** Records supplied follows **
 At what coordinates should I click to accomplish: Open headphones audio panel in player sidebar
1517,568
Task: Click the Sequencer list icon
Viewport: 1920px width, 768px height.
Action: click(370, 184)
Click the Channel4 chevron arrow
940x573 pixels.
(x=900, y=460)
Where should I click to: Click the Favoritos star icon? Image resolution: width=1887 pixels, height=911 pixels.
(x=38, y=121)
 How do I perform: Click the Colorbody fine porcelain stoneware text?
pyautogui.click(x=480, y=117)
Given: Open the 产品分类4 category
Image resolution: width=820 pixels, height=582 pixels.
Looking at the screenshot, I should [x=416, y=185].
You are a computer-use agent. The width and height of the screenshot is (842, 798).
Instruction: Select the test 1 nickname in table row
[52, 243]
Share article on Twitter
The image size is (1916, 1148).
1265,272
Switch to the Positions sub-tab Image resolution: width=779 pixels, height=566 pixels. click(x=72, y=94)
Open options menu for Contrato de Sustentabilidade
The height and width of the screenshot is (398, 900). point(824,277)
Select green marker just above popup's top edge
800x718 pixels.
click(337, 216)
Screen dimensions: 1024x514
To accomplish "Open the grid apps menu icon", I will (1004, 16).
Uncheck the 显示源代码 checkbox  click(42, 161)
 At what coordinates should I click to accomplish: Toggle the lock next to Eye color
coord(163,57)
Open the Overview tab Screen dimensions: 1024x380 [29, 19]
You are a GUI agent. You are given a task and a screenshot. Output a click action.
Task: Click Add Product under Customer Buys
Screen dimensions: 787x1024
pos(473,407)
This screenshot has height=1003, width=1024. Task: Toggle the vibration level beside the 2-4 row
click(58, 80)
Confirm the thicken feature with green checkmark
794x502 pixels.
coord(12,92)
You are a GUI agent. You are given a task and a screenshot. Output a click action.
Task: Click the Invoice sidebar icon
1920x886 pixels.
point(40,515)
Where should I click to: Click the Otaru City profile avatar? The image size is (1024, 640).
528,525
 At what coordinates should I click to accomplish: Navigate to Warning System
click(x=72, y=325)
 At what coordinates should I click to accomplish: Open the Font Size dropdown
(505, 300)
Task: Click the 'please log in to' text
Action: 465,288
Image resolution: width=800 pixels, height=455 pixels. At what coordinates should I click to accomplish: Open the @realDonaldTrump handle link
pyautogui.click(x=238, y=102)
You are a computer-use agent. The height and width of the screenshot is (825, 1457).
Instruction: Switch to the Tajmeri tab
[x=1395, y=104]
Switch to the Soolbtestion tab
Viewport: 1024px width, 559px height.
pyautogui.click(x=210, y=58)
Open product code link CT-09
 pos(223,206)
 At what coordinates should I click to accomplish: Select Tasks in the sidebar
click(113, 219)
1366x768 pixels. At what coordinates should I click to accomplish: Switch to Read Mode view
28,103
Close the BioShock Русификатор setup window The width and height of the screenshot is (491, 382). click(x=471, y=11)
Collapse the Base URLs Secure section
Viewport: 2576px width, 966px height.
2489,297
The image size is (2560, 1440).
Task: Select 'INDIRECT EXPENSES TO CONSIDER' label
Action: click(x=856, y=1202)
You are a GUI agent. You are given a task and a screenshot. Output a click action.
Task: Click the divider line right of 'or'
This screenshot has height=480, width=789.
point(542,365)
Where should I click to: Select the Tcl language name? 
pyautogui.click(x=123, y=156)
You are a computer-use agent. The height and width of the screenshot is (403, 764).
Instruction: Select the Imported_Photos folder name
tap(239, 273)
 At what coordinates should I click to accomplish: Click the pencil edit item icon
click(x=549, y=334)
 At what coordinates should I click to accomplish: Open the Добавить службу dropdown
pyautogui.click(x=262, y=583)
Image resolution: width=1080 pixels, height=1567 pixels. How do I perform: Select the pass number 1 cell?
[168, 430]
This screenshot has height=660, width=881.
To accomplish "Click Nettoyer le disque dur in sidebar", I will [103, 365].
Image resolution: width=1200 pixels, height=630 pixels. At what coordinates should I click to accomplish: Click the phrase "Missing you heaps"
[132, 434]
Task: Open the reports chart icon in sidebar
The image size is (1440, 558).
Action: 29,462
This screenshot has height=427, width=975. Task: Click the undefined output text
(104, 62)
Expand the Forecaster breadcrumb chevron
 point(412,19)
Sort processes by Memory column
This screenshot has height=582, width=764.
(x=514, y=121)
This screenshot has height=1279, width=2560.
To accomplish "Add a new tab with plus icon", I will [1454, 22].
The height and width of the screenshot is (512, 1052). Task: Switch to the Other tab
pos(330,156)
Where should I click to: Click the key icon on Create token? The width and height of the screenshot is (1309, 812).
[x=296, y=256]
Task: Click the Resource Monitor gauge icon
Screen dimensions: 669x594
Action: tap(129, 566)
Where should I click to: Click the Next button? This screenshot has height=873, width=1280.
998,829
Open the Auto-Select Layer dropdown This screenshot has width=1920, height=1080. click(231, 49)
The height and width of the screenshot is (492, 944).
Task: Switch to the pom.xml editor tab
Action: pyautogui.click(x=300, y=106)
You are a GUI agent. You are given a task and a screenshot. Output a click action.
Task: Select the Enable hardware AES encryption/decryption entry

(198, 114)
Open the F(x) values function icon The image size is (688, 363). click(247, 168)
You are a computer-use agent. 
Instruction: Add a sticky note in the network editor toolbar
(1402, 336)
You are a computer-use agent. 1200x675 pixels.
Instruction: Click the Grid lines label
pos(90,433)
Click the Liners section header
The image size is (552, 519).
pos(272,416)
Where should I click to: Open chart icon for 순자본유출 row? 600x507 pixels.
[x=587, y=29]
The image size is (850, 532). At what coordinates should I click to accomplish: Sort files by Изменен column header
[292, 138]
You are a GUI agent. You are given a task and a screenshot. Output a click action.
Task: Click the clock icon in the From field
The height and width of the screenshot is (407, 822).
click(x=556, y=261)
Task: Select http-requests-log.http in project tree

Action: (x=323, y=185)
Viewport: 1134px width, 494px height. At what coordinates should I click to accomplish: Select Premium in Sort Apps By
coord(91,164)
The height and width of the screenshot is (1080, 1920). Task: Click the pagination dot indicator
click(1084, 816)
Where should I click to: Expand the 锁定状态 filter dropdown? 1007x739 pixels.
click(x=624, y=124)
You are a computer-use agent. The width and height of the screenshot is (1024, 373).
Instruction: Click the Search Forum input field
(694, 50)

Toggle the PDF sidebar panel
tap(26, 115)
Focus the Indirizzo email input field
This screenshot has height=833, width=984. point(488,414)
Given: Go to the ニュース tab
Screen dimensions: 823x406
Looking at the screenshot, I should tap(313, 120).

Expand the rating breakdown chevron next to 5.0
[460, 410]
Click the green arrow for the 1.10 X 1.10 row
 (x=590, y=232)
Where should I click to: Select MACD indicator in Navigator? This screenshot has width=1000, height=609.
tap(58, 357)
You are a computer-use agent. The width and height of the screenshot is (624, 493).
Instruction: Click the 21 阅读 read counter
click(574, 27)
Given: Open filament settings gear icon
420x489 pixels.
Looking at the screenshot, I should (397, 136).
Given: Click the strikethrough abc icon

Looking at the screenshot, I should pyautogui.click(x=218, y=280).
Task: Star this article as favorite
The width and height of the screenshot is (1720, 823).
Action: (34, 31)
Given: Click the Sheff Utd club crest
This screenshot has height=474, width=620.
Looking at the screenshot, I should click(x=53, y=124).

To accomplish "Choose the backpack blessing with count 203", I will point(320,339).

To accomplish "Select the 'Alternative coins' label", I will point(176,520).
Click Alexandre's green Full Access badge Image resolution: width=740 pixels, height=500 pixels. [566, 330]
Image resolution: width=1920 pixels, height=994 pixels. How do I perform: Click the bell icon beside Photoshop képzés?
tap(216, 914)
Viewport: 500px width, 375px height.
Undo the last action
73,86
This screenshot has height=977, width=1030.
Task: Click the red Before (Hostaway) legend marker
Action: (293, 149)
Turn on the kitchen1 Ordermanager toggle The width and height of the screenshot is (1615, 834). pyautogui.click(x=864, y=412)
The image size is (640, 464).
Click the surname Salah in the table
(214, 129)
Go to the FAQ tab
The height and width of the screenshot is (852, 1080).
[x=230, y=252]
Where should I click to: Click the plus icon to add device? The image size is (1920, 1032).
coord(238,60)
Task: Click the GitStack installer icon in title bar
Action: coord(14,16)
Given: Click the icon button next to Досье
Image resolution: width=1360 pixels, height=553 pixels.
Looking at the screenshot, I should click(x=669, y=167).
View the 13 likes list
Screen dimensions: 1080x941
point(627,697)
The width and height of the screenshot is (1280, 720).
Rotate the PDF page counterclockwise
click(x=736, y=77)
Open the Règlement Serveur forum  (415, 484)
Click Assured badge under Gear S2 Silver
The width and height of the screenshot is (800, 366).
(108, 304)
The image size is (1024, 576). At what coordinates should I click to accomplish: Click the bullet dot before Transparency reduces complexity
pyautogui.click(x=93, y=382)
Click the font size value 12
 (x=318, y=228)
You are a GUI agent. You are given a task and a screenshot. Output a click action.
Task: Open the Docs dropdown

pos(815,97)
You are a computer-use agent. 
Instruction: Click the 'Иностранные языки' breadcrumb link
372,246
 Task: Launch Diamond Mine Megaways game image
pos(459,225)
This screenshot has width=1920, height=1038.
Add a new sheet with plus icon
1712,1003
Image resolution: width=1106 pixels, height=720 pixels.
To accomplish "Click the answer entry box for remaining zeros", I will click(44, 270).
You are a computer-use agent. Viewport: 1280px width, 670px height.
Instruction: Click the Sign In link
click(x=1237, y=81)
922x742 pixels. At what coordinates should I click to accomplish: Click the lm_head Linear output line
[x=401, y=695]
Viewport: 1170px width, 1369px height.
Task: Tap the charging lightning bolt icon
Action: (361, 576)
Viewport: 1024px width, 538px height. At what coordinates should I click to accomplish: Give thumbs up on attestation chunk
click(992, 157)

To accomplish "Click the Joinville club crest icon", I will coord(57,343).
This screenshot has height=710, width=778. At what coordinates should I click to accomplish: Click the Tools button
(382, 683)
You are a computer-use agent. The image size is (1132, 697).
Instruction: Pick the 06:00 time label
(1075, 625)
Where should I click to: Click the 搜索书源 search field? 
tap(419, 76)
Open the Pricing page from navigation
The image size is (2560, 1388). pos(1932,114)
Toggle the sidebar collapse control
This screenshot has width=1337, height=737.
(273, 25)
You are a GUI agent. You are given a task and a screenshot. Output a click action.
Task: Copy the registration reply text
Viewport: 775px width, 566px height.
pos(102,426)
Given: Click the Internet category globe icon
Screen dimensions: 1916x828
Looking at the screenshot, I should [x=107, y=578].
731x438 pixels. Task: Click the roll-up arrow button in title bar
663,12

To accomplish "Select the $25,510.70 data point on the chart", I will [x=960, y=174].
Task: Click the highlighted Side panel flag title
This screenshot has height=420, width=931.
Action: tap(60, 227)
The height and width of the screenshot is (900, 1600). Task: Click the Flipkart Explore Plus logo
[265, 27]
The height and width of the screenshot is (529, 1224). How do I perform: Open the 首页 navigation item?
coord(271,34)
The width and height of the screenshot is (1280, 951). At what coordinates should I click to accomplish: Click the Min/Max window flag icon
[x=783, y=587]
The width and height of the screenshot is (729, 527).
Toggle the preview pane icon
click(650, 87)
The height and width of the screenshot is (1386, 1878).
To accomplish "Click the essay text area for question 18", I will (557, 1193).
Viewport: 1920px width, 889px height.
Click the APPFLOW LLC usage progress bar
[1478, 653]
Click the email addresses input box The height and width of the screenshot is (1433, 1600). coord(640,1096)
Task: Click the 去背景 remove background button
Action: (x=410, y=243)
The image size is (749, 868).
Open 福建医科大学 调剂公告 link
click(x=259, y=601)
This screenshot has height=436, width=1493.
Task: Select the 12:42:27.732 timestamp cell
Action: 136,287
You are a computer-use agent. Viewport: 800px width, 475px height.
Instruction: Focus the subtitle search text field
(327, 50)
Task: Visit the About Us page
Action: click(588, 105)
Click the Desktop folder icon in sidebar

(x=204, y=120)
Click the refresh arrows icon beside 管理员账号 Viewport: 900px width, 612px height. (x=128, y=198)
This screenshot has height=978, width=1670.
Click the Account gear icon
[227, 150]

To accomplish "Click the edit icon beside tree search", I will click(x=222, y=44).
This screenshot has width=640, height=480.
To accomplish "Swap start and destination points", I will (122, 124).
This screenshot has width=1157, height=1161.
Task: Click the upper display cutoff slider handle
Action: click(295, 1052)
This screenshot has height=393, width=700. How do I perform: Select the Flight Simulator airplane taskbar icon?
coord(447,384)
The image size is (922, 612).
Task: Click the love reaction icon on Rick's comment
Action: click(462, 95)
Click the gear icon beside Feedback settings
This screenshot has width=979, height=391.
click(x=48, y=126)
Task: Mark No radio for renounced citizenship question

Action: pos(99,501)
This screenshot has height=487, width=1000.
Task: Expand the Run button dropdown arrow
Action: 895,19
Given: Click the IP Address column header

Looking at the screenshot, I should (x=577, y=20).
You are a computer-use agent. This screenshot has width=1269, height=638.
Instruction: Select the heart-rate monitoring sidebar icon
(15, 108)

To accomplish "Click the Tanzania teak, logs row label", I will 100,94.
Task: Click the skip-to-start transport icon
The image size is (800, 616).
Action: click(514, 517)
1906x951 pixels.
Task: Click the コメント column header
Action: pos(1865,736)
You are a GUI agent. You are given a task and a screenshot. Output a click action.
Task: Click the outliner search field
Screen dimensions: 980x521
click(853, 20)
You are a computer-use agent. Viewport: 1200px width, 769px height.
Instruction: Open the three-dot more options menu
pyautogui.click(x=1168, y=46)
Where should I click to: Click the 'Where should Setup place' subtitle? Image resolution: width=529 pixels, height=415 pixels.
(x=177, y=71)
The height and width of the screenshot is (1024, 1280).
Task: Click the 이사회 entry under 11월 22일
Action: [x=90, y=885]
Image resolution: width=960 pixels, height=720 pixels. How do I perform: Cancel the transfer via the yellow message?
** End of Records supplied **
_What is needed_.
With the line that has "The image size is (1916, 1148)." as the first and the line that has "Switch to the Positions" as the last, repeat exactly that run of lines above and no more.

_Result of this task_.
The image size is (1916, 1148).
1265,272
Switch to the Positions sub-tab Image resolution: width=779 pixels, height=566 pixels. click(x=72, y=94)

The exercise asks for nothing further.